The Python environment runs apps written in the Python 2.5 programming language, using a custom version of CPython, the official Python interpreter. App Engine invokes a Python app using CGI, a widely supported application interface standard. An application can use most of Python’s large and excellent standard library, as well as rich APIs and libraries for accessing services and modeling data. Many open source Python web application frameworks work with App Engine, such as Django, web2py, and Pylons, and App Engine even includes a simple framework of its own.
The Java and Python environments use the same application server model: a request is routed to an app server, the application is started on the app server (if necessary) and invoked to handle the request to produce a response, and the response is returned to the client. Each environment runs its interpreter (the JVM or the Python interpreter) with sandbox restrictions, such that any attempt to use a feature of the language or a library that would require access outside of the sandbox fails with an exception.
While using a different server for every request has advantages for scaling, it’s time-consuming to start up a new instance of the application for every request. App Engine mitigates startup costs by keeping the application in memory on an application server as long as possible and reusing servers intelligently. When a server needs to reclaim resources, it purges the least recently used app. All app servers have the runtime environment (JVM or Python interpreter) preloaded before the request reaches the server, so only the app itself needs to be loaded on a fresh server.
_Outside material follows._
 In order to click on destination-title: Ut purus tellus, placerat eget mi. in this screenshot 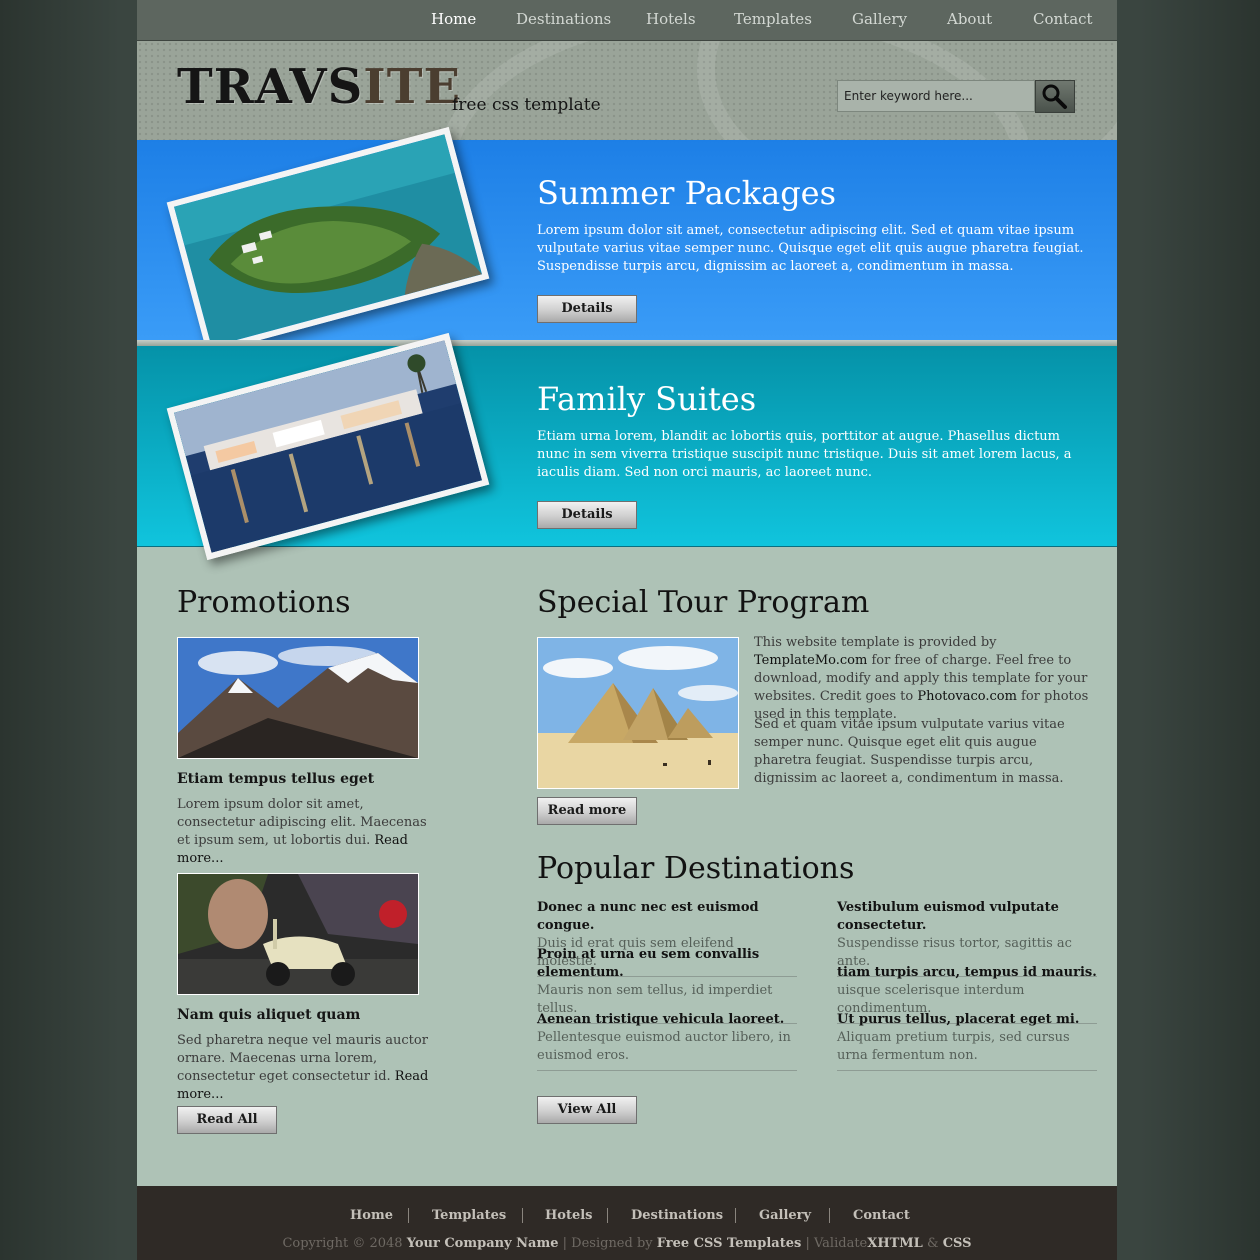, I will do `click(967, 1020)`. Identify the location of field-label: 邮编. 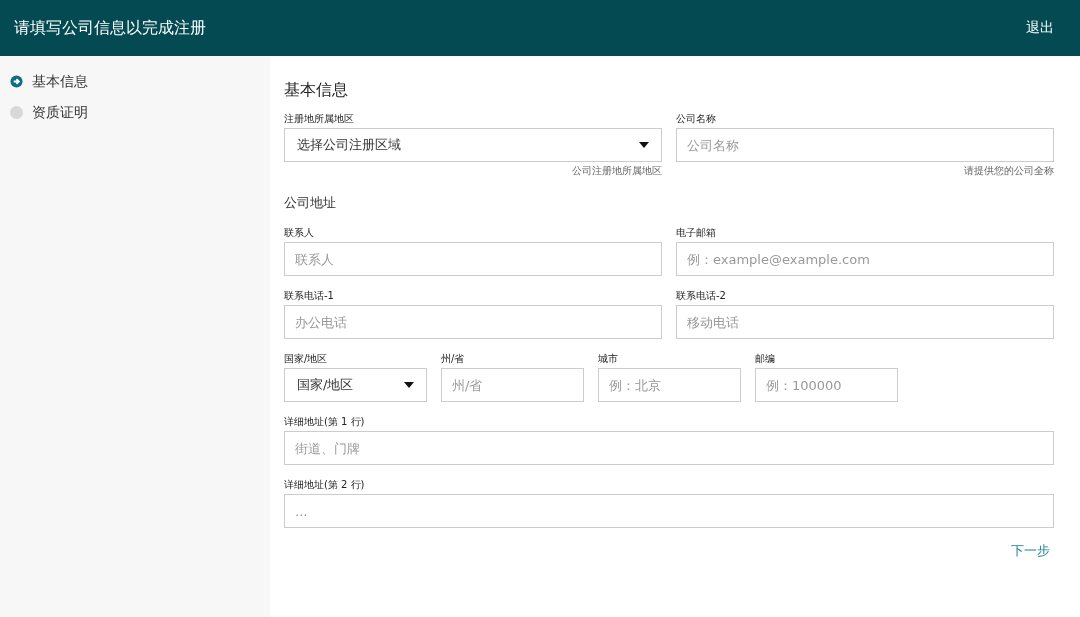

Applications can exploit the app caching behavior to cache data directly on the app server using global (static) variables. Since an app can be evicted between any two requests (and low-traffic apps are evicted frequently), and there is no guarantee that a given user’s requests will be handled by a given server, global variables are mostly useful for caching startup resources, like parsed configuration files.
I haven’t said anything about which operating system or hardware configuration App Engine uses. There are ways to figure out what operating system or hardware a server is using, but in the end it doesn’t matter: the runtime environment is an abstraction above the operating system that allows App Engine to manage resource allocation, computation, request handling, scaling, and load distribution without the application’s involvement. Features that typically require knowledge of the operating system are either provided by services outside of the runtime environment, provided or emulated using standard library calls, or restricted in logical ways within the definition of the sandbox.